Genomic prediction is a useful tool to accelerate genetic gain in selection using DNA marker information. However, this technology typically relies on standard prediction procedures, such as genomic BLUP, that are not designed to accommodate population heterogeneity resulting from differences in marker effects across populations. In this study, we assayed different prediction procedures to capture marker-by-population interactions in genomic prediction models. Prediction procedures included genomic BLUP and two kernel-based extensions of genomic BLUP which explicitly accounted for population heterogeneity. To model population heterogeneity, dissemblance between populations was either depicted by a unique coefficient (as previously reported), or a more flexible function of genetic distance between populations (proposed herein). Models under investigation were applied in a diverse switchgrass sample under two validation schemes: whole-sample calibration, where all individuals except selection candidates are included in the calibration set, and cross-population calibration, where the target population is entirely excluded from the calibration set. First, we showed that using fixed effects, from principal components or putative population groups, appeared detrimental to prediction accuracy, especially in cross-population calibration.
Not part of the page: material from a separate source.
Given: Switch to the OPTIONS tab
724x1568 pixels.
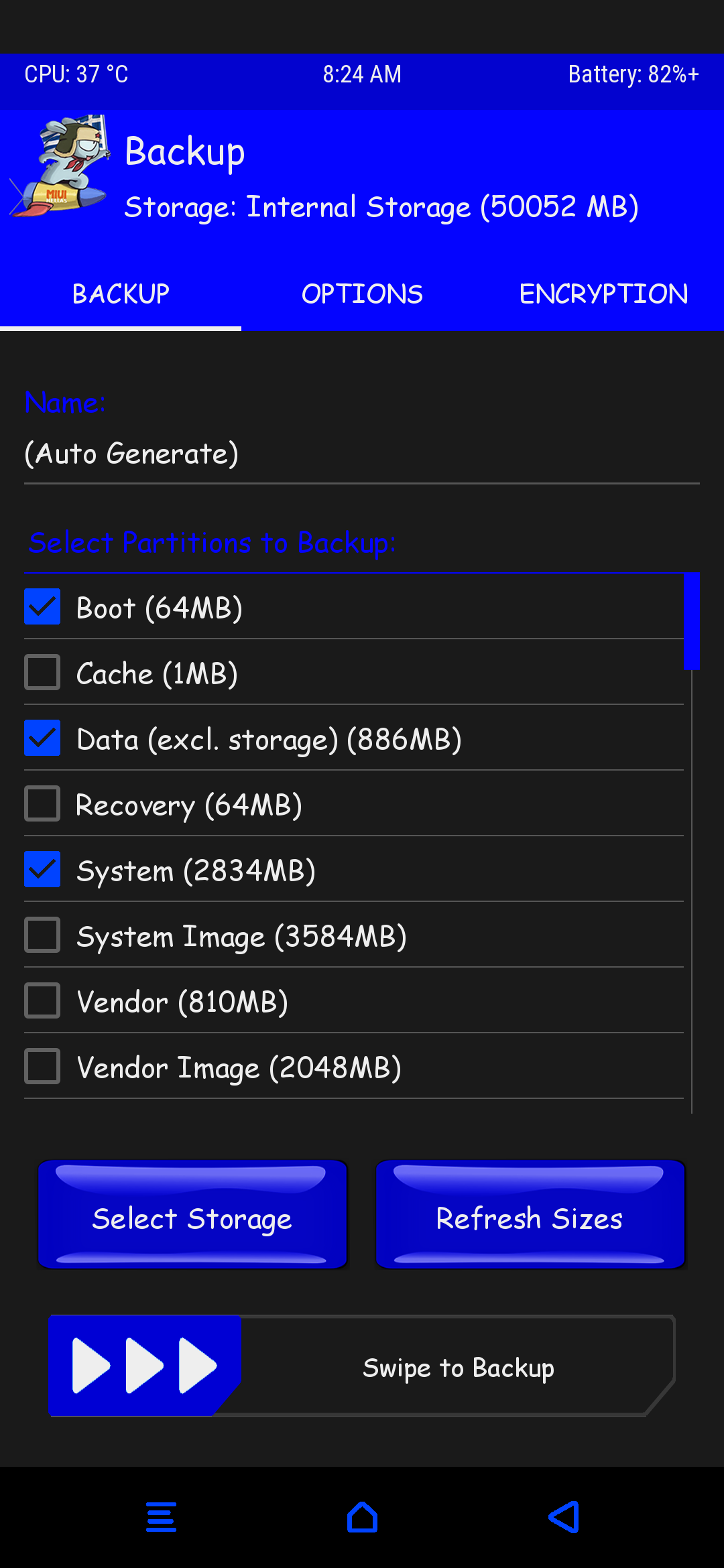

Then we showed that modeling population heterogeneity by our proposed procedure resulted in highly significant improvements in model fit. In such cases, gains in accuracy were often positive. These results suggest that population heterogeneity may be parsimoniously captured by kernel methods. However, in cases where improvement in model fit by our proposed procedure is null-to-moderate, ignoring heterogeneity should probably be preferred due to the robustness and simplicity of the standard genomic BLUP model.
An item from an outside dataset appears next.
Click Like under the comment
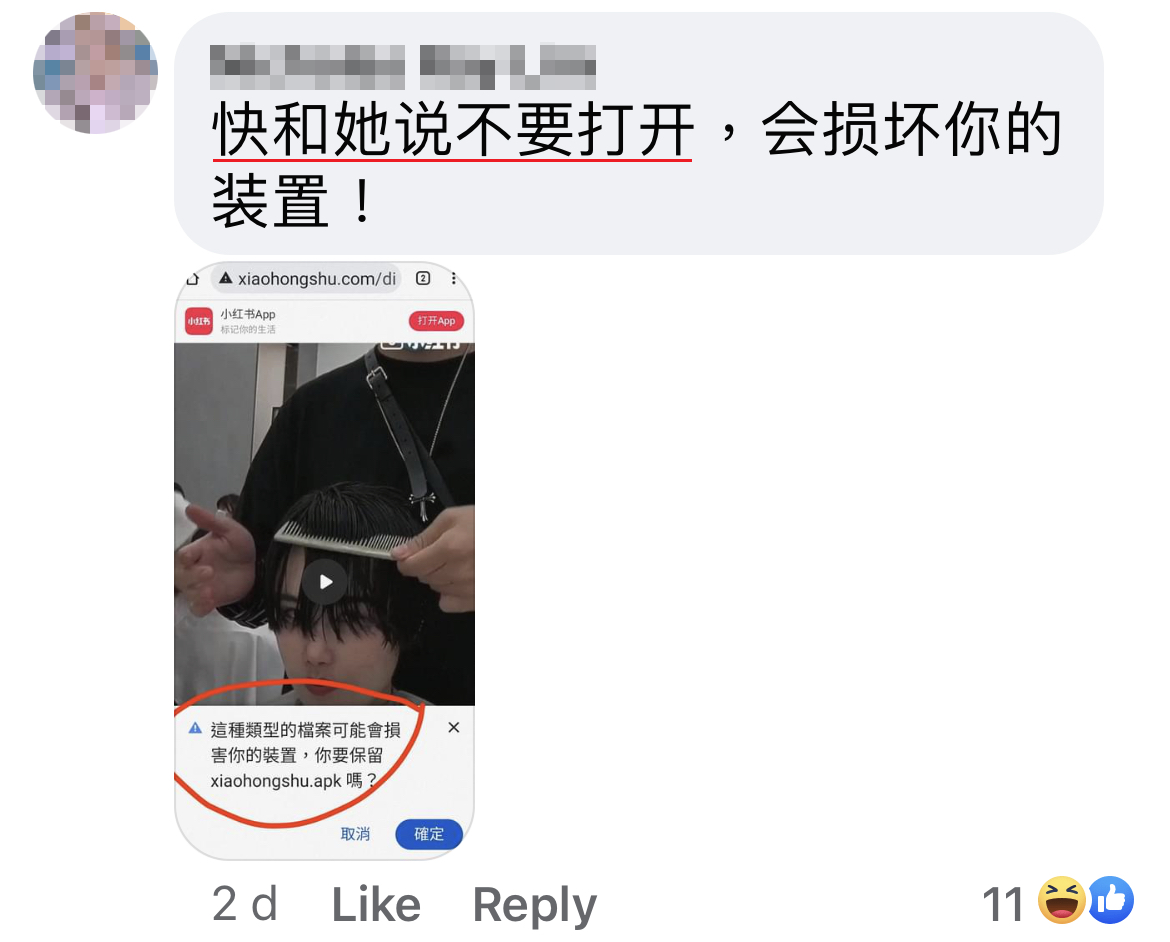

基因组预测是利用DNA标记信息加速选择中遗传增益的一种有用工具。然而,这项技术通常依赖于标准预测程序,如基因组最佳线性无偏预测(genomic BLUP),这些程序并非设计用于适应因不同群体间标记效应差异而导致的群体异质性。在本研究中,我们分析了不同的预测程序,以捕捉基因组预测模型中标记与群体的相互作用。预测程序包括基因组BLUP以及基因组BLUP的两种基于核的扩展方法,它们明确考虑了群体异质性。为了对群体异质性进行建模,群体间的差异要么用一个独特的系数来描述(如先前报道),要么用群体间遗传距离的更灵活函数来描述(本文提出)。所研究的模型在两种验证方案下应用于一个多样化的柳枝稷样本:全样本校准,即将除选择候选个体之外的所有个体纳入校准集;跨群体校准,即将目标群体完全排除在校准集之外。首先,我们表明使用来自主成分或假定群体组的固定效应似乎对预测准确性不利,尤其是在跨群体校准中。然后我们表明,通过我们提出的程序对群体异质性进行建模会使模型拟合有显著改善。在这种情况下,准确性的提高往往是正向的。这些结果表明,群体异质性可以通过核方法简约地捕捉。然而,在我们提出的程序对模型拟合的改善为零到中等的情况下,由于标准基因组BLUP模型的稳健性和简单性,可能更倾向于忽略异质性。